Influence of the molecular structure of N 6-(ω-aminoalkyl)adenosines on adenosine receptor affinity and intrinsic activity

Abstract

The affinities of a series of N 6-(ω-aminoalkyl)adenosines as probes for A 1 and A 2 adenosine receptors were determined in various radioligand binding assays and the intrinsic activities were measured in adenylate cyclase assays. Clear species differences were noticed for A 1 receptor affinity of these adenosine receptor agonists, the compounds being more active in calf than in rat brain tissue.
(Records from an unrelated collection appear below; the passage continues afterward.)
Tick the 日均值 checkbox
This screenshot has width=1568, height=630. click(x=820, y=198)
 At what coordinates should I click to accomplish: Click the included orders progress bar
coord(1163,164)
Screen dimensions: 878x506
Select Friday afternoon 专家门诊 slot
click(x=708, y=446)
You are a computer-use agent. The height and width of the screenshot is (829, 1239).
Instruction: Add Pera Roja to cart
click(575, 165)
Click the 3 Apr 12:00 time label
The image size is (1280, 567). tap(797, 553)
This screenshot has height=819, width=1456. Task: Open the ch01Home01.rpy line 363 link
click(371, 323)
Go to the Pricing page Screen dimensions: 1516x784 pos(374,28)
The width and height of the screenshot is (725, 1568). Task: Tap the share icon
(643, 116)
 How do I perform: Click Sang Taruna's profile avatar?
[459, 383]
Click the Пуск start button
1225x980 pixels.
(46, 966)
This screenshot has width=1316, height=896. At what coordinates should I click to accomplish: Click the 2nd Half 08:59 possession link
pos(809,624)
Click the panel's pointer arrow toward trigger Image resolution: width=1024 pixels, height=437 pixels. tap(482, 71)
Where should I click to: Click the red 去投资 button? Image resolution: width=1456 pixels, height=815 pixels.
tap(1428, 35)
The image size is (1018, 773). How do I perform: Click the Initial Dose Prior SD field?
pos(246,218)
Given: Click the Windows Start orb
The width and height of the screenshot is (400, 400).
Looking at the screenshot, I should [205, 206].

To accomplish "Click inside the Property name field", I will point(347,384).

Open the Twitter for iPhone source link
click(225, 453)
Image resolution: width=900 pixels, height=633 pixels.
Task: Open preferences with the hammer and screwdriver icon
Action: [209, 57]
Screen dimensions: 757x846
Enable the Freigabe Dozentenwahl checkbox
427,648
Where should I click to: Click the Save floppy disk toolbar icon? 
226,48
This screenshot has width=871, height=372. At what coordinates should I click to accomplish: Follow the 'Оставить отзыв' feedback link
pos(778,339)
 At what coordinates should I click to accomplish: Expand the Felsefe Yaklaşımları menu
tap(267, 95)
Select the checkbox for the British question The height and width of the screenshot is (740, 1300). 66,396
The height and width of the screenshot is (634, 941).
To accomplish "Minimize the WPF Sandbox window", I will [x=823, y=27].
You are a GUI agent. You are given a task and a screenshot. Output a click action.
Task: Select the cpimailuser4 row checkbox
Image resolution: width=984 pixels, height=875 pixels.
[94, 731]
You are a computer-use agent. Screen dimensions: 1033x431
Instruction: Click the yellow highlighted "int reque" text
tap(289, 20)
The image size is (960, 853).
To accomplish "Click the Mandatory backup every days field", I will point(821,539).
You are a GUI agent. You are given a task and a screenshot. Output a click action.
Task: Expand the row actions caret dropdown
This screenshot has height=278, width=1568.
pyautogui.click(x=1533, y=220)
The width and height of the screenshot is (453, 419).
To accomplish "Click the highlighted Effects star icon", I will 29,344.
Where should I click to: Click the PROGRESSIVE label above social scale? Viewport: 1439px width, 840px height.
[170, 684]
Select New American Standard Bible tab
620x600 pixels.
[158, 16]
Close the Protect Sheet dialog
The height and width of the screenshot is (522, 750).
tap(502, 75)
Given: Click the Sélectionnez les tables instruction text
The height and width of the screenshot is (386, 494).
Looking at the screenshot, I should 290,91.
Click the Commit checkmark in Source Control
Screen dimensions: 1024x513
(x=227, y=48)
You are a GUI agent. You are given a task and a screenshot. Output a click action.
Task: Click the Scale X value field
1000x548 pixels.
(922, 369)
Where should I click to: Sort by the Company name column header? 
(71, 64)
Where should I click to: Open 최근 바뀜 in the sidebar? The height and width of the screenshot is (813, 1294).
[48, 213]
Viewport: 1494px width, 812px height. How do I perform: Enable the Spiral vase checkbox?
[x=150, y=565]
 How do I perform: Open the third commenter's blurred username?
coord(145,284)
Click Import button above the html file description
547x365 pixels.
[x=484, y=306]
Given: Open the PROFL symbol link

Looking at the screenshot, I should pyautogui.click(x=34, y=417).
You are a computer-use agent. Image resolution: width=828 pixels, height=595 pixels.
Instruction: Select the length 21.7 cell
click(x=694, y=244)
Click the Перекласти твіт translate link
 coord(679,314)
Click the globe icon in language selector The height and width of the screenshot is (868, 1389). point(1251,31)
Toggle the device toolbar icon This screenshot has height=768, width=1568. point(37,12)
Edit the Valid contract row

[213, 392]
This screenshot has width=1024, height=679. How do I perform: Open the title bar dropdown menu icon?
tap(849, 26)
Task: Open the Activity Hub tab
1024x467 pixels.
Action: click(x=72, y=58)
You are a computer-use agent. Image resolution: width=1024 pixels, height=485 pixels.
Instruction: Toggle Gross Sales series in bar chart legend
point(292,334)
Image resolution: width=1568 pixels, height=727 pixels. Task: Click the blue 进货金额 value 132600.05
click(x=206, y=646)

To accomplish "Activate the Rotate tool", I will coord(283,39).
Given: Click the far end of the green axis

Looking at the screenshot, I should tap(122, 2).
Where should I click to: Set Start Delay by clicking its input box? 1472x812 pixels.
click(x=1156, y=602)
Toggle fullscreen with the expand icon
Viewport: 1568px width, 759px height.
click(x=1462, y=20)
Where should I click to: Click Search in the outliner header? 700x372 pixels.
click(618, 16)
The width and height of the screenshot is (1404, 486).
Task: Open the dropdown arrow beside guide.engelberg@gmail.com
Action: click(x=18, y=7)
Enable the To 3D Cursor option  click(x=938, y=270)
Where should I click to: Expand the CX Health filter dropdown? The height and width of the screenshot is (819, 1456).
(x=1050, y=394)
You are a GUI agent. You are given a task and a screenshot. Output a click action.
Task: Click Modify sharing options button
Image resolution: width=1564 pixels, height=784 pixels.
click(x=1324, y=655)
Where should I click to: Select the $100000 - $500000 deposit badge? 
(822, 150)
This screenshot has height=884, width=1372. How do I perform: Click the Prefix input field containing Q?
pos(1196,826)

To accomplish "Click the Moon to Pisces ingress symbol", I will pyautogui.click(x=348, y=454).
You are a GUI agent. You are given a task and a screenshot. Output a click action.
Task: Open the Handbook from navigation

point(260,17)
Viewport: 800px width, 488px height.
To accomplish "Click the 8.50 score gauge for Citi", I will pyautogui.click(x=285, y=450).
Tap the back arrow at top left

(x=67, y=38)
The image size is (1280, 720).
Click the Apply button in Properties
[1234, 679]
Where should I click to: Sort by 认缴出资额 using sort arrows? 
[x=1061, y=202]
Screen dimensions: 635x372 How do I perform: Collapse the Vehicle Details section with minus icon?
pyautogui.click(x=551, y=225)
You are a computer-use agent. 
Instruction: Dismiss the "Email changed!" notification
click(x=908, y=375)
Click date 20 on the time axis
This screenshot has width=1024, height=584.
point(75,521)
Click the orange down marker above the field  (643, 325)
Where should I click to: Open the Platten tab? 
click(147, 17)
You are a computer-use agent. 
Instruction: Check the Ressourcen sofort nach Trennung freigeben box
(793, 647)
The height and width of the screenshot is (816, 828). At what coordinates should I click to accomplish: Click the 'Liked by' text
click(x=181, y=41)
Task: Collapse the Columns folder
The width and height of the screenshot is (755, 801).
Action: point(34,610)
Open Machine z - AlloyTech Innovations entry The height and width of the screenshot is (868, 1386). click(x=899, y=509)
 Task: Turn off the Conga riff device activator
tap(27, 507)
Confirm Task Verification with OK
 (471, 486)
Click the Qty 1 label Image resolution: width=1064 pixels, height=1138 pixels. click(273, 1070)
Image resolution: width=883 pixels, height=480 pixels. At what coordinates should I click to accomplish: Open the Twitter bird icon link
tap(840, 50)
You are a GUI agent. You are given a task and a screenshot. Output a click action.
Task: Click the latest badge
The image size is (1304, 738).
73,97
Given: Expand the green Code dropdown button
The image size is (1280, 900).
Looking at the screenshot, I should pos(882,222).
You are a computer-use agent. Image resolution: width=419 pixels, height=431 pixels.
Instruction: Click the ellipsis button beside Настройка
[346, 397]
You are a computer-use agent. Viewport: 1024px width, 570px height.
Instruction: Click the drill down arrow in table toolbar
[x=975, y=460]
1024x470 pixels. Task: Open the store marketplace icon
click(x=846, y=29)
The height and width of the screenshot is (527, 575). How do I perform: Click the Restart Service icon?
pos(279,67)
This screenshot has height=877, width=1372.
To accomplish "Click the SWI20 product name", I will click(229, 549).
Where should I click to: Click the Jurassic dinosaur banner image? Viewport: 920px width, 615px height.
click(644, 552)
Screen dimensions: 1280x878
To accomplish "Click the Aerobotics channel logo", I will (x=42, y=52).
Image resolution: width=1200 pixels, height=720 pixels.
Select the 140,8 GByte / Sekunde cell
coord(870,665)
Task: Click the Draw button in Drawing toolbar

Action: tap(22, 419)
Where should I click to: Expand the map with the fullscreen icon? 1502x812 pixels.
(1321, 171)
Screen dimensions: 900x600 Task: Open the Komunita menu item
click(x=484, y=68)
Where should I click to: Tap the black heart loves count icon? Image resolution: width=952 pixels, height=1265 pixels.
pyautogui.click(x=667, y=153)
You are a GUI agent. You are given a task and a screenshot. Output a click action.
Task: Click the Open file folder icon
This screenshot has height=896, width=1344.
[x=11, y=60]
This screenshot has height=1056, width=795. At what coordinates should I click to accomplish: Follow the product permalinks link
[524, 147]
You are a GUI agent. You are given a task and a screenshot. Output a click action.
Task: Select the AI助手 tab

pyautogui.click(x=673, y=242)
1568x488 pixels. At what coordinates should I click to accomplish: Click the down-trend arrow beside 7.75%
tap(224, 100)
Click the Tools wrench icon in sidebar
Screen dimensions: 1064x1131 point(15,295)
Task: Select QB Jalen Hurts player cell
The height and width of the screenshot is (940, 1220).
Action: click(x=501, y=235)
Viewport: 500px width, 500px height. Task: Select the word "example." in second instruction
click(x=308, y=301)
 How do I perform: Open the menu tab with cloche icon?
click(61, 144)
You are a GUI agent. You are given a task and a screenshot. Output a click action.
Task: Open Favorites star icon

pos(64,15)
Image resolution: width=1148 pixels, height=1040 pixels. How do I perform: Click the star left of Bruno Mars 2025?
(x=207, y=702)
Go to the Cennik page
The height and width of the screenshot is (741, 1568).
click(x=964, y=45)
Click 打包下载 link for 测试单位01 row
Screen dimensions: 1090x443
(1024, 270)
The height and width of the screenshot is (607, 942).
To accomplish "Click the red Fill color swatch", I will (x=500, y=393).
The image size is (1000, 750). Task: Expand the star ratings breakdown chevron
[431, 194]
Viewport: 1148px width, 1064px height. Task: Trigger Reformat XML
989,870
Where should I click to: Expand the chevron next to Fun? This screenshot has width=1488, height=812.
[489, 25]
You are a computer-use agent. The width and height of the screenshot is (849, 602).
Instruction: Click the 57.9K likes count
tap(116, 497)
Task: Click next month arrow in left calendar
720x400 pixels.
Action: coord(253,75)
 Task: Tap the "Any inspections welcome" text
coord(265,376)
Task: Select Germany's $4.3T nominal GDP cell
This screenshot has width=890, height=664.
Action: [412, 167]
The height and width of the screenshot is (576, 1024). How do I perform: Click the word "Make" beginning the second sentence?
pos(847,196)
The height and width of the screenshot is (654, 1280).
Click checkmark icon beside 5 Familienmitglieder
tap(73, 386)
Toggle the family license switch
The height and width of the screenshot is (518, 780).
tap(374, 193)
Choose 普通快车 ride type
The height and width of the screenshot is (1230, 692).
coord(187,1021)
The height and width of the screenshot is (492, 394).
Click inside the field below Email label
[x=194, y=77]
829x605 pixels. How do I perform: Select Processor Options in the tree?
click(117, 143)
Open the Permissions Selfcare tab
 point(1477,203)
The affinity profile within the series was, however, rather similar in both membrane preparations, with N 6-9-aminononyladenosine displaying highest affinity. The A 2 receptor affinities were comparable to values measured for the A 1 receptor in its low affinity state, as assessed with a radiolabelled antagonist in the presence of 1 mM GTP. Calculation of the intrinsic activities of the adenosine analogues from their modulating action on adenylate cyclase showed almost all the compounds to be equally effective to (−)-N 6-(R-phenylisopropyl) adenosine, on either A 1 or A 2 adenosine receptors. N 6-3-Aminopropyl- and N 6-12-aminododecyladenosine, however, proved to be partial agonists, the first on A 1 and the second on A 2 adenosine receptors. The data are used as the basis for a discussion of adenosine receptor subtype selectivity and intrinsic activity in general.